Passage provided:
----
Researchers at the Massachusetts Institute of Technology (MIT) came to that conclusion by analysing videos of two healthy people sneezing about 50 times over several days.

It's well known that sneezes can spread the flu and other infectious diseases such as measles, because viruses suspended in sneeze droplets can be inhaled by others or deposited on surfaces and later picked up as people touch them.

But it wasn't clear how far sneeze droplets can spread, or why some people are more likely to spread illness through sneezes than others.

Read: What is making you sneeze?

Sneeze droplets can cover the size of a room

In a prior study, the team led by MIT's Lydia Bourouiba found that within a few minutes, sneeze droplets can cover an area the size of a room and reach ventilation ducts at ceiling height.

In their latest new study, they discovered how sneeze droplets are formed within what they called a "high-propulsion sneeze cloud." The findings are slated for presentation Monday at the annual meeting of the American Physical Society in Mobile, Ala.
----
Study material:

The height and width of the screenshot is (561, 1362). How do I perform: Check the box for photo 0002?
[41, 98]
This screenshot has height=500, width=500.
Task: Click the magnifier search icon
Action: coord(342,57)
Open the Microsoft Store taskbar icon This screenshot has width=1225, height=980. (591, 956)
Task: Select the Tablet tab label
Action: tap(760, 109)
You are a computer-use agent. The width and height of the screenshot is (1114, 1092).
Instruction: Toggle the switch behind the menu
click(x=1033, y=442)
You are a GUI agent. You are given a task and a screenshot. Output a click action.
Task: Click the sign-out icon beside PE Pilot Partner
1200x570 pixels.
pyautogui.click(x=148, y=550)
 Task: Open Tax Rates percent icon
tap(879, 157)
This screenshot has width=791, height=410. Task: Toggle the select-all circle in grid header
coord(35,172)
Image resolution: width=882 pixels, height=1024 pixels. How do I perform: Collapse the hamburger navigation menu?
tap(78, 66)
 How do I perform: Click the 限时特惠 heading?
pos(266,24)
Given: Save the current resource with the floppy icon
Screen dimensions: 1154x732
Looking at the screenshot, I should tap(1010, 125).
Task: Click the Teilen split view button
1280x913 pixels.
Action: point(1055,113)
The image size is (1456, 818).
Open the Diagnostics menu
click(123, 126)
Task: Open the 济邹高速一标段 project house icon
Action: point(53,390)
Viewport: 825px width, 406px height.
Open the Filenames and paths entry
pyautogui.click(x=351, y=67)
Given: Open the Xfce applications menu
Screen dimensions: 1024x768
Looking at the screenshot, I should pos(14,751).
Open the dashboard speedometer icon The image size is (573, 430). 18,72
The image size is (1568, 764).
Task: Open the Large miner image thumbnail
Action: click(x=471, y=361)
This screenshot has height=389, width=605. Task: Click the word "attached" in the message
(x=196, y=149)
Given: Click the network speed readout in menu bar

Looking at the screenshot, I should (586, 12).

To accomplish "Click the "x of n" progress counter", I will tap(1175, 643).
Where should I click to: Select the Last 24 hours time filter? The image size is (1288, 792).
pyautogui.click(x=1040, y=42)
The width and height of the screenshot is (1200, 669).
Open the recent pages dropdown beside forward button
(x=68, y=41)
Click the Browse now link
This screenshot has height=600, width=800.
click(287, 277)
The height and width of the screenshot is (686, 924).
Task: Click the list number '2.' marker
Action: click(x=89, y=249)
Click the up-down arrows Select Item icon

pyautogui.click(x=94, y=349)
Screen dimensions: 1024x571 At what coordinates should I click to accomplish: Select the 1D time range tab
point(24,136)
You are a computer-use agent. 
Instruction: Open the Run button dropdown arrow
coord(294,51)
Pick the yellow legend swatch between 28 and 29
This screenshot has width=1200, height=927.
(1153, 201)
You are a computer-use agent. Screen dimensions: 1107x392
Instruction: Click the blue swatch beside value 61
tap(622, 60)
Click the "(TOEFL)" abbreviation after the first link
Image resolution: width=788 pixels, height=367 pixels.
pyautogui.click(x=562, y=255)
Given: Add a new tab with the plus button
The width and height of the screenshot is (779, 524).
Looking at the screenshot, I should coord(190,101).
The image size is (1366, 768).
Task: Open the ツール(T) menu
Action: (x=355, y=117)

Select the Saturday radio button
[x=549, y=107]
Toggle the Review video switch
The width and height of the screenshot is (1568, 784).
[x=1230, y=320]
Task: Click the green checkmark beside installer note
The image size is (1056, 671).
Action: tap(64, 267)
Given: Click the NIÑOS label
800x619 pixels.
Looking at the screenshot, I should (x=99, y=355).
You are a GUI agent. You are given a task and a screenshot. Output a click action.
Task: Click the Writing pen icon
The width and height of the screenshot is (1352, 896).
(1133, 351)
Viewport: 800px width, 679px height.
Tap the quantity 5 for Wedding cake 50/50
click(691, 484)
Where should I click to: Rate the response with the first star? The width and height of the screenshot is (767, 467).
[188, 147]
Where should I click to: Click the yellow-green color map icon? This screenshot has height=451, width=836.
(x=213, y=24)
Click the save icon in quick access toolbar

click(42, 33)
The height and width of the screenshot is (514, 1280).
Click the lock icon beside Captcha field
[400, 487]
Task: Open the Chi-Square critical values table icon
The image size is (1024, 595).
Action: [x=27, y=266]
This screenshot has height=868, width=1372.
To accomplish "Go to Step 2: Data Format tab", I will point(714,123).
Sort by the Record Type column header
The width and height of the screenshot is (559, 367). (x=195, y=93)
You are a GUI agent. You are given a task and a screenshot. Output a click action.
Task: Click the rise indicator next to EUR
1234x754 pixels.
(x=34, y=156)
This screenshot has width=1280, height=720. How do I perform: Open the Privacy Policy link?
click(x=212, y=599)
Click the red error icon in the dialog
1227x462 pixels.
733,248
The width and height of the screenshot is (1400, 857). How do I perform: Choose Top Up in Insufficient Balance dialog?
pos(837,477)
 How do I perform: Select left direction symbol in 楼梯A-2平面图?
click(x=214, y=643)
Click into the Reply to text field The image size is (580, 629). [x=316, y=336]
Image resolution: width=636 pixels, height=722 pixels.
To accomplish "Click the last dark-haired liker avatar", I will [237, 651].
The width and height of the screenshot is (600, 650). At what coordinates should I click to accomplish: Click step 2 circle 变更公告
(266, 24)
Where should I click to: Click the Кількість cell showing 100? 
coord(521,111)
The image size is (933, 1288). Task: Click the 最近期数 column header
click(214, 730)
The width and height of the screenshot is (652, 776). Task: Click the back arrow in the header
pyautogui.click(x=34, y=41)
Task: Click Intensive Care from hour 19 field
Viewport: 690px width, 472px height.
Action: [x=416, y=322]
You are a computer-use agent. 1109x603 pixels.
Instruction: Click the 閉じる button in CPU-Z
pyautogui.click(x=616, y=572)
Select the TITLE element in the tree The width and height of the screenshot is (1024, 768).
----
Required action A: In the passage on sneeze droplets, how many times did the two healthy people sneeze in the videos the MIT researchers analyzed?
Required action B: Continue the passage on the MIT sneeze droplet research, starting after its final sentence.

Response A: About 50 times over several days.

Response B:
"Droplets are not all already formed and neatly distributed in size at the exit of the mouth, as previously assumed in the literature," Bourouiba said in a society news release.

Rather, sneeze droplets "undergo a complex cascading breakup that continues after they leave the lungs, pass over the lips and churn through the air," said Bourouiba, who is head of MIT's Fluid Dynamics of Disease Transmission Laboratory.

Learning more about the dynamics of sneezing could lead to new ways to prevent the spread of diseases, especially during epidemics or pandemics, she said.

Read more:

Colds and flu: are you still contagious?

Could bananas cure the flu?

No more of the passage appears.